This entrepreneur is creating the ergonomic toys for sex you never knew you needed.
When you picture a sex toy, what comes to mind? Perhaps, the Sex and the City-made-popular rabbit or everyone’s favorite “back massager,” the wand (also seen in Sex and the City). But would you ever picture something you could wear between your fingers or something that could actually stay in comfortably during penetrative sex? Well, you can stop using your imagination because there’s a company on the market that creates what they refer to as “toys for sex,” and these toys are sophisticated, yet playful, and designed based on extensive research for ultimate pleasure and comfort. The company is called Dame Products, and fun fact: their product Fin was the first-ever sex toy on Kickstarter (and raised nearly $400K on the platform!). The brilliant founders and sexual wellness warriors behind Dame are Janet Lieberman, an MIT-educated engineer, and Alex Fine, a credentialed sexologist who attended Columbia and WashU. We chat with Janet below!
Let’s talk about Dame. What landed you in the wonderful world of sex toys?
I was working as a mechanical engineer designing products when I had an epiphany - sex toys were consumer product, but they weren't developed, made, or marketed at the level of other consumer products.
What makes Dame different than other brands on the market?
I think we're a really unique brand, but then, of course, I'm biased. Everything we do, from marketing to product development comes from real wants and needs. We try to be a brand that people from different backgrounds can come to, and feel like this is a safe place for them. We develop our products in house, using feedback from surveys and prototype testers from our Dame Labs community to drive our design. I don't think that anyone in the space puts the work that we do into user testing, or has quite the same voice as we have.
Do you like the term “sex toys” or do you have another term you prefer?
We often use "toys for sex," but we don't have an issue with "sex toys." I think it's important not to be euphemistic in your language, but I also think there's a lot of valid terms for the category, because there's so many ways that people use them. They can be pleasure objects, marital aids, or adult products. On the one hand, they're not "novelties" - they're products that make people's lives better, so there can be an urge to give them a more serious moniker than "toys." But, we also try to combat pleasure erasure - the concept that there has to be some other goal (health, orgasm, etc) besides pleasure to validate the products. They're about increasing pleasure, so "toys" seems accurate.
Can you tell me more about the intention behind your design decisions (color palette, shapes, etc.)?
A lot of our design is about making the person looking at it comfortable. Sex is messy and complicated, and there's all sorts of baggage and backgrounds. So from ergonomic shapes to the waves that show up throughout our graphics, we try to keep things feeling human and organic. It isn't always the prettiest or sleekest, but that's part of what can make it inviting or approachable. Intimacy is a focus in our design - we're heavily focused on ergonomics, so that we can make products that blend into the experience without becoming the second or third person in the room. We don't avoid the feminine, but we like to target womanly over girly.
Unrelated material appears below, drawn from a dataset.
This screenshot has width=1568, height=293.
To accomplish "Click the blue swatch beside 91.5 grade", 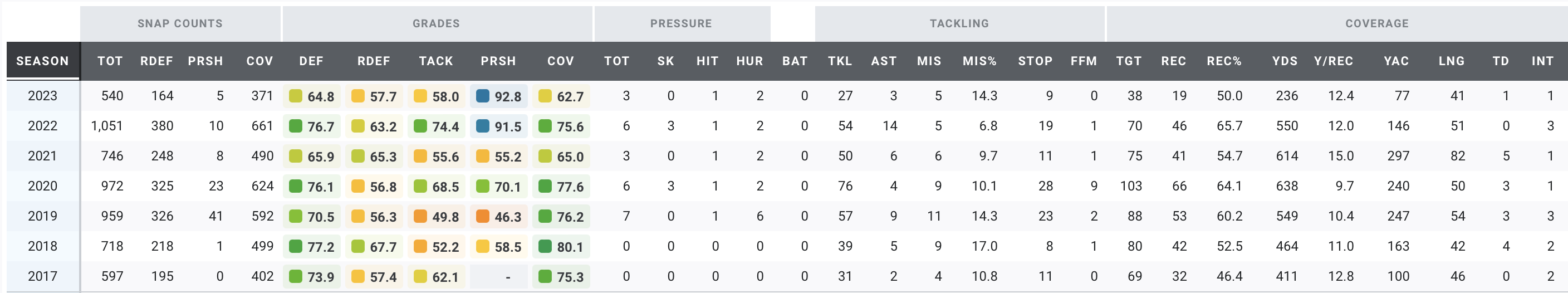I will tap(482, 126).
You have brilliant articles on your site ranging from The Shame Around STIs to Merging Wellness and Masturbation. What role does content play in your business and mission? Do you have a favorite article?
Our mission is to make the world a happier place, one vagina at a time. We want to do that by being a resource, not just for products, but also for information. We're big believers in nuance and respecting sexual variety, so we try to reflect that in our blog. Some of our posts are about trying to provide accurate information, like the one I wrote about sex toy material safety, after reading one too many guides that were full of misinformation. But some of my favorites are ones that shine a light on things that affect millions of people, but no one seems to want to talk about, like our two part series on Sex and Disability.
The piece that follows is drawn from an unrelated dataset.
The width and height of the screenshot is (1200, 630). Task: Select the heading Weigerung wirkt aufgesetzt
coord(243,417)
Any tips for people who might be nervous or embarrassed to bring sex toys into the bedroom?
I find comfort in statistics. A 2009 study showed that 52% of women and 45% of men in the US had used vibrators, and that was 10 years ago. Using a vibrator is nothing that most people would judge you for. They're wonderful tools, but they're not cure-alls for all of your sexual and relationship issues. If you want to try them; try them - you're in good company. If you don't, that's fine, too. But they are, by definition, mainstream.
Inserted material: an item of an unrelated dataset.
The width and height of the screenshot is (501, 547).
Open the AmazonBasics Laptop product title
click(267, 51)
What is your number one tip for building sexual confidence?
I think it's good to remember that there is no normal. Nothing is universally sexy or unsexy. Whatever it is that you're into, most people aren't but tons of people are. No one is everyone's sexual ideal; everyone is someone's, as long as you can own the person who's in your skin.
How do you maintain your mental health as an entrepreneur?
There's an inherent assumption there that my mental health is maintained! For me, the key is to let myself have time with my brain off. I watch a lot of TV to unwind. I try not to drive myself crazy about the things that don't get done. And I try to spend one day a week in bed to recharge.